Definition of a Civil Judgement

A civil judgement is the final decision of a civil court at the end of a trial. The judgement is based upon the application of civil law to the pleadings and facts of the case. A civil judgement may be appealed by either party.


Civil law is a body of law that determines private rights and liabilities. The objective of civil law is to make the plaintiff whole again--for example, to enforce an agreement or settle a dispute. First, a plaintiff files a civil lawsuit with an appropriate court. Second, the defendant is served with process--legal notice that the defendant must respond to the lawsuit. After the defendant files an answer, the parties have a specified period of time in which each party can request or compel the production of documents and other evidence from the other parties. Next, the case may be settled through mediation or arbitration--if it is not, a trial will commence, which will end with a judgement.
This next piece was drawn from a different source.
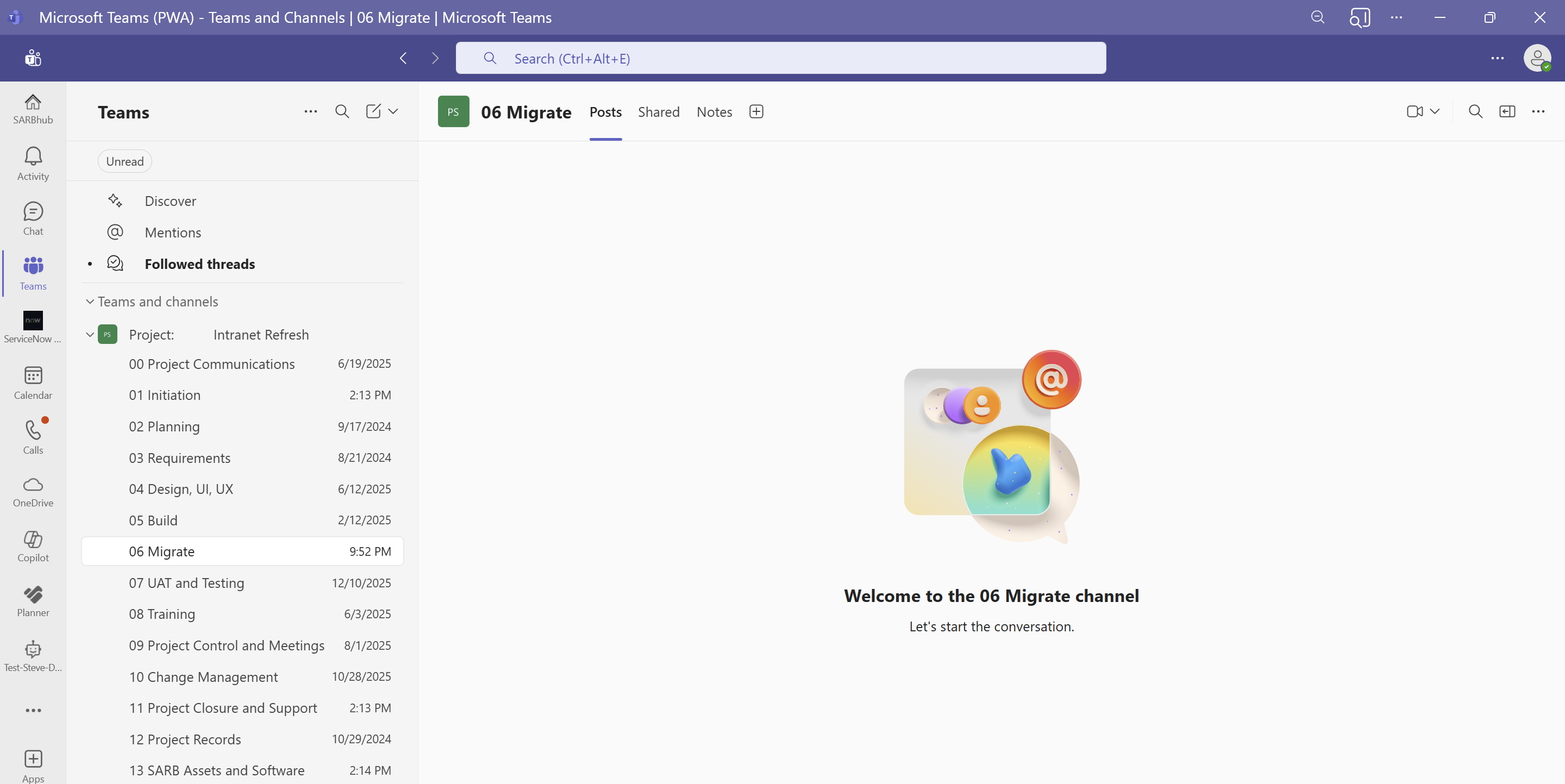Open the Planner app icon
This screenshot has height=784, width=1565.
click(x=33, y=600)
A civil judgement is the final ruling of the court at the end of a civil trial. The judgement may be rendered by a jury or a judge. The judgement is based upon the application of the law to the pleadings and to the facts as they appear from the evidence in the case. Generally, a losing defendant will be ordered to pay the plaintiff monetary damages or perform their obligations on a contract. In contrast with criminal law, a defendant in civil litigation is never incarcerated.


The are multiple additional types of judgements that may be rendered by a civil court. A default judgement is entered for the plaintiff if the defendant is successfully served with due process and fails to enter an answer to the court. Summary judgement may be entered for either party if the judge is able to make a determination without a full trial--when the undisputed facts and applicable law make it clear that it would be impossible for one party to prevail if the matter proceeded to trial. Less commonly used judgements include declaratory judgements and directed verdicts.

Appeal Process

An appeal is a process for requesting formal review of an adjudicated court case. An appellate court is a court that hears cases on appeal from a lower court. Appellate jurisdiction is limited to a review of actions taken by the lower court. Typically, the person filing an appeal (the appellant) has the right to assert that the lower court made an error in judgement, so long as they preserved this right by objecting to the lower court's ruling during the original trial. Any issue not raised in the original trial may not be considered on appeal.

More About Appeals

First, determine whether the issue that you want to appeal was preserved so that it may be considered by the appellate court. Second, consider whether you have adequate grounds for appeal, including error in the application of law, court misconduct or incorrect finding of fact. Third, you must file a notice of appeal that conforms to the applicable rules of appellate procedure. Appellate procedures vary by jurisdiction and type of case--consult your state's governmental website to locate your state's rules of appellate procedure. The notice of appeal will prompt the lower court to prepare and forward a record to the assigned appellate court, commencing your appeal.